Mario García

Personal information
- Full name: Mario García Sáiz
- Date of birth: 21 March 1999 (age 26)
- Place of birth: Santander, Spain
- Height: 1.78 m (5 ft 10 in)
- Position: Left back

Team information
- Current team: Escobedo

Youth career
- Racing Santander
- Girona

Senior career*
- Years: Team / Apps / (Gls)
- 2018: Girona B / 1 / (0)
- 2018–2020: Tropezón / 52 / (9)
- 2020–2021: Mirandés B / 9 / (1)
- 2020: Mirandés / 1 / (0)
- 2021–2022: Tropezón / 28 / (2)
- 2022–2024: Escobedo / 30 / (5)
- 2025–: Escobedo / 10 / (0)

= Mario García (footballer, born 1999) =

Spanish footballer

Mario García Sáiz (born 21 March 1999) is a Spanish footballer who plays as a left back for Tercera Federación club Escobedo.

==Club career==
García was born in Santander, Cantabria, and represented Racing de Santander and Girona FC as a youth. He made his senior debut with Girona FC B (which was at the time the C-team) on 27 May 2018, playing the last 15 minutes of a 1–0 Segona Catalana home win against UE Marca de L'Ham.

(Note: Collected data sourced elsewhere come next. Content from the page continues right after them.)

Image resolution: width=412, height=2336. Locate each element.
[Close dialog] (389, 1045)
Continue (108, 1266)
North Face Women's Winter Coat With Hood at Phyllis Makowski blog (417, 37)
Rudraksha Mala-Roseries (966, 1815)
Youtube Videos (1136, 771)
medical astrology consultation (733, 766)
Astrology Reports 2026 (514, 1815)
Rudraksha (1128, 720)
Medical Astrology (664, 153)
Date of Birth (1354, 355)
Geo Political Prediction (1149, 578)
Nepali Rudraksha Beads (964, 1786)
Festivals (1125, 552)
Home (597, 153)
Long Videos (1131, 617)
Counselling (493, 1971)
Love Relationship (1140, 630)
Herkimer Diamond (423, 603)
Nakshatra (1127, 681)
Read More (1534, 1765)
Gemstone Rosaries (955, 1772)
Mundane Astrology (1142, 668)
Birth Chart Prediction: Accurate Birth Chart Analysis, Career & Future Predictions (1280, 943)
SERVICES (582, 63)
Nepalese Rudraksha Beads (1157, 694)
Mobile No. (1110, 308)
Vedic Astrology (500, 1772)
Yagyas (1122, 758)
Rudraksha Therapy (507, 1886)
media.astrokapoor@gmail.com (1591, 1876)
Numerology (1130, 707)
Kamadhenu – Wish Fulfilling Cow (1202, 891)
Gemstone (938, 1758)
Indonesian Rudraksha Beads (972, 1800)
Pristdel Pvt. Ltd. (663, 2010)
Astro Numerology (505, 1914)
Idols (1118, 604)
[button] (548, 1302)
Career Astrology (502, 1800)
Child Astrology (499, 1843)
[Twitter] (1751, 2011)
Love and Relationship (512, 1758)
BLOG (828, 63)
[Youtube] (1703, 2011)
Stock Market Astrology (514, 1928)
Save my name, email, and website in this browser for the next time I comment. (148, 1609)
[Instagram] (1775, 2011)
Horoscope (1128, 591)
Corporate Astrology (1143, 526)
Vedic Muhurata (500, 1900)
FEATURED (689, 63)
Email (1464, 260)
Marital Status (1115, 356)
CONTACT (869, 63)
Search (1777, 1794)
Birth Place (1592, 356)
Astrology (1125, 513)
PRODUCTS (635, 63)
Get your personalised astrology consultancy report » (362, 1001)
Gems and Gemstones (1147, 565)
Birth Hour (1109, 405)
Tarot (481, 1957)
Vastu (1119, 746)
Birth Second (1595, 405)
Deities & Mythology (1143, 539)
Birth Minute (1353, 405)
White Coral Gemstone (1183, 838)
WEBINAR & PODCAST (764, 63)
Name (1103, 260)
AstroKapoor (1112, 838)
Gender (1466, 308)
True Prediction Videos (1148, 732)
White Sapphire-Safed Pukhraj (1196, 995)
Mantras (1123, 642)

On 23 July 2018, after finishing his formation, García signed for Tercera División side CD Tropezón. On 7 August 2020, after two seasons as a regular starter, he moved to CD Mirandés and was assigned to the reserves also in the fourth division.

García made his professional debut on 19 September 2020, coming on as a late substitute for Bojan Letić in a 1–1 home draw against Real Oviedo in the Segunda División. On 19 July of the following year, after being sparingly used for the B's, he returned to Tropezón, with the side now in the Segunda División RFEF.